THE INPUT:
* Start *
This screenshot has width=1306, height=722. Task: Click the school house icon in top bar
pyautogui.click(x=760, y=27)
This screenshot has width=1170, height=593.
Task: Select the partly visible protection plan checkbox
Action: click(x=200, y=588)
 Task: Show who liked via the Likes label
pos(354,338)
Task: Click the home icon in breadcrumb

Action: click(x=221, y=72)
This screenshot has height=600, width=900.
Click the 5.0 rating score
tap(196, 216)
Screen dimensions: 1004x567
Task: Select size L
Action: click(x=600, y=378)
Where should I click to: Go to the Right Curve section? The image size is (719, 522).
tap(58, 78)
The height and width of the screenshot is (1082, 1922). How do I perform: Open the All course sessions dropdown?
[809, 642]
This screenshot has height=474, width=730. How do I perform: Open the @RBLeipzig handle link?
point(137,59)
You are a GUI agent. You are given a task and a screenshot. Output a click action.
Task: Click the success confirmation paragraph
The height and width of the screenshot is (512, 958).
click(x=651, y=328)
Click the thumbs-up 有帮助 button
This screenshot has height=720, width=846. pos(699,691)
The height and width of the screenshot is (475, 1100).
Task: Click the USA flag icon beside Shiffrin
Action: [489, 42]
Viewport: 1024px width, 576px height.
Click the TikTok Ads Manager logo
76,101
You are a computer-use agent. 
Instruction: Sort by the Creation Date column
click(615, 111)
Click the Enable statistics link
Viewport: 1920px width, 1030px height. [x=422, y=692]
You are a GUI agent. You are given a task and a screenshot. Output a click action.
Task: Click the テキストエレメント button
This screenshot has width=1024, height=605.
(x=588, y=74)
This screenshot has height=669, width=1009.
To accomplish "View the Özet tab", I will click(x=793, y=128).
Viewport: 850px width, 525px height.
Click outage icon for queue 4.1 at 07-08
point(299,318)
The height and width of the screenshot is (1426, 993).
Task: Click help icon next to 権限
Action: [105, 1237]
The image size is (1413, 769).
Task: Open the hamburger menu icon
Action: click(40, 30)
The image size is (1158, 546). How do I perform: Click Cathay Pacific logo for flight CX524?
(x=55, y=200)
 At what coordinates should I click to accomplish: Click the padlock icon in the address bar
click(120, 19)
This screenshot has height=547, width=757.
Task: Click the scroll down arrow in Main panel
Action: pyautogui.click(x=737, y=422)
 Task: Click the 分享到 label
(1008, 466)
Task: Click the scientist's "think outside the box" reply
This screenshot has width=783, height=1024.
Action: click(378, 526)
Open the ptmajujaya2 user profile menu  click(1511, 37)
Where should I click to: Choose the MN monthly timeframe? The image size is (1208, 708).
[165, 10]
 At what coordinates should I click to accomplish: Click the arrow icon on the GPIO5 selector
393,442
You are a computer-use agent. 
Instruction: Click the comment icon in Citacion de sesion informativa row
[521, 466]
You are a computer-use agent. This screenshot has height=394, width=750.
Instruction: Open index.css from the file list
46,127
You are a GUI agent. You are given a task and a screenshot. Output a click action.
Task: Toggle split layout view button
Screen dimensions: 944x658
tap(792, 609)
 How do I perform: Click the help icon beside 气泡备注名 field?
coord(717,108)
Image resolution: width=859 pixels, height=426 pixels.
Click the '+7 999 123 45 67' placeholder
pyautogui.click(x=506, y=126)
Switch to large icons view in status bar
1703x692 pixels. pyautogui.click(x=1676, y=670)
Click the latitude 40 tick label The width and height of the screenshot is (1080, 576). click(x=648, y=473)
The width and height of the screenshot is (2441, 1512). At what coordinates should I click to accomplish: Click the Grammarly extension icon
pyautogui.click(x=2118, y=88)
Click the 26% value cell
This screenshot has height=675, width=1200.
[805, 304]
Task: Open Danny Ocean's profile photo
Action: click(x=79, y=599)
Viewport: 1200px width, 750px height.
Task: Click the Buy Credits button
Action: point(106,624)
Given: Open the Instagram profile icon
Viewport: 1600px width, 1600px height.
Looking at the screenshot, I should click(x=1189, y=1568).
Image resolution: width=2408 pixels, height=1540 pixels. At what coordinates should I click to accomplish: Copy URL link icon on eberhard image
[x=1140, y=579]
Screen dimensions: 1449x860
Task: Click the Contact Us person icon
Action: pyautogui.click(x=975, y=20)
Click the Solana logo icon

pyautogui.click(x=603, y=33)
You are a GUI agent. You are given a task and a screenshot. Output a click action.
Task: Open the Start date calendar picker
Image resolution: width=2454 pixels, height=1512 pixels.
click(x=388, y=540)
* End *
WORK TO COMPLETE: Reproduce the rows verbatim, beginning at the line that contains "Image resolution: width=859" and stopping after the line that contains "Action: point(106,624)", with both of those lines included.

COMPLETE RESPONSE:
Image resolution: width=859 pixels, height=426 pixels.
Click the '+7 999 123 45 67' placeholder
pyautogui.click(x=506, y=126)
Switch to large icons view in status bar
1703x692 pixels. pyautogui.click(x=1676, y=670)
Click the latitude 40 tick label The width and height of the screenshot is (1080, 576). click(x=648, y=473)
The width and height of the screenshot is (2441, 1512). At what coordinates should I click to accomplish: Click the Grammarly extension icon
pyautogui.click(x=2118, y=88)
Click the 26% value cell
This screenshot has height=675, width=1200.
[805, 304]
Task: Open Danny Ocean's profile photo
Action: click(x=79, y=599)
Viewport: 1200px width, 750px height.
Task: Click the Buy Credits button
Action: point(106,624)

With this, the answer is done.